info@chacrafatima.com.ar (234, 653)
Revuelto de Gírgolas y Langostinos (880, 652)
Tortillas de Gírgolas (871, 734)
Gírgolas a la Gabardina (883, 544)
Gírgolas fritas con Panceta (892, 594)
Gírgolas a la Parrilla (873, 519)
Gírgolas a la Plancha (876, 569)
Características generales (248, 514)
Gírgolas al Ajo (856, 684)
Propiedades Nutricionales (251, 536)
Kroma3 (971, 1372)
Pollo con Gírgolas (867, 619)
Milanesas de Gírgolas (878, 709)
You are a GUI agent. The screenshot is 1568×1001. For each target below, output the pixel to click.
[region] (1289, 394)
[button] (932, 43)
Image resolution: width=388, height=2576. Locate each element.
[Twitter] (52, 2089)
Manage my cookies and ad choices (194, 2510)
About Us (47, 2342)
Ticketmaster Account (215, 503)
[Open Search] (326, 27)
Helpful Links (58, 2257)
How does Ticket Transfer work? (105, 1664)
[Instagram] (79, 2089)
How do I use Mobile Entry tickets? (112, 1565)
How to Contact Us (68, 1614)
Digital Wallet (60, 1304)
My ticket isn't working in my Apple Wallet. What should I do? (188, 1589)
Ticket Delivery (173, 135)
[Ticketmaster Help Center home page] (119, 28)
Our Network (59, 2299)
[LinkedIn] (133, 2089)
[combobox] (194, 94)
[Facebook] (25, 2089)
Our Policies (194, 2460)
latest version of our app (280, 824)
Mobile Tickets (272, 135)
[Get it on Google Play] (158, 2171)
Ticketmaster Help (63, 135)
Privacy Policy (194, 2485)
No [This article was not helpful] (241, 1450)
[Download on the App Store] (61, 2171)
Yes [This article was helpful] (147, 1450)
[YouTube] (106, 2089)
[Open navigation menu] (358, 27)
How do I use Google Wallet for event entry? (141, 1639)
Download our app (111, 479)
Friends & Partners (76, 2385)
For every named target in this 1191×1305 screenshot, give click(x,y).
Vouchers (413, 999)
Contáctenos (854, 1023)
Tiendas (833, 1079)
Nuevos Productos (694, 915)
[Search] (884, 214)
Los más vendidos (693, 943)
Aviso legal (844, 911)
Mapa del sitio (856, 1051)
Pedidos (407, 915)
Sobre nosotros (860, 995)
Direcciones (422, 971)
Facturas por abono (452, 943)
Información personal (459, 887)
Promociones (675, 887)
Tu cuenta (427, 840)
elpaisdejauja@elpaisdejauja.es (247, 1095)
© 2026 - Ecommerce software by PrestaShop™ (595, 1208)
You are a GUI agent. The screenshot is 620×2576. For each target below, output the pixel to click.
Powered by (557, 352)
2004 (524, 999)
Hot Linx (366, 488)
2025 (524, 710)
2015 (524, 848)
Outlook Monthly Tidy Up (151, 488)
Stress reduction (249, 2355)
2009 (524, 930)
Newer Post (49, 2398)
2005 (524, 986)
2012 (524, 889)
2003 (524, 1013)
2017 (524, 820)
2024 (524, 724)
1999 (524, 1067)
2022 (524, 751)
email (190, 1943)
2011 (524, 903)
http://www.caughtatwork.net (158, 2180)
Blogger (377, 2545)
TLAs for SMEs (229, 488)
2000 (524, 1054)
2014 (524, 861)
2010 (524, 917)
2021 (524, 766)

(WRITTEN EXERCISE):
Please copy the material from its start through the line containing "Kroma3 (971, 1372)", inclusive, swapping "Parrilla" for "Brasa" and leaving everything else unchanged.

(RESULT OF THIS EXERCISE):
info@chacrafatima.com.ar (234, 653)
Revuelto de Gírgolas y Langostinos (880, 652)
Tortillas de Gírgolas (871, 734)
Gírgolas a la Gabardina (883, 544)
Gírgolas fritas con Panceta (892, 594)
Gírgolas a la Brasa (873, 519)
Gírgolas a la Plancha (876, 569)
Características generales (248, 514)
Gírgolas al Ajo (856, 684)
Propiedades Nutricionales (251, 536)
Kroma3 (971, 1372)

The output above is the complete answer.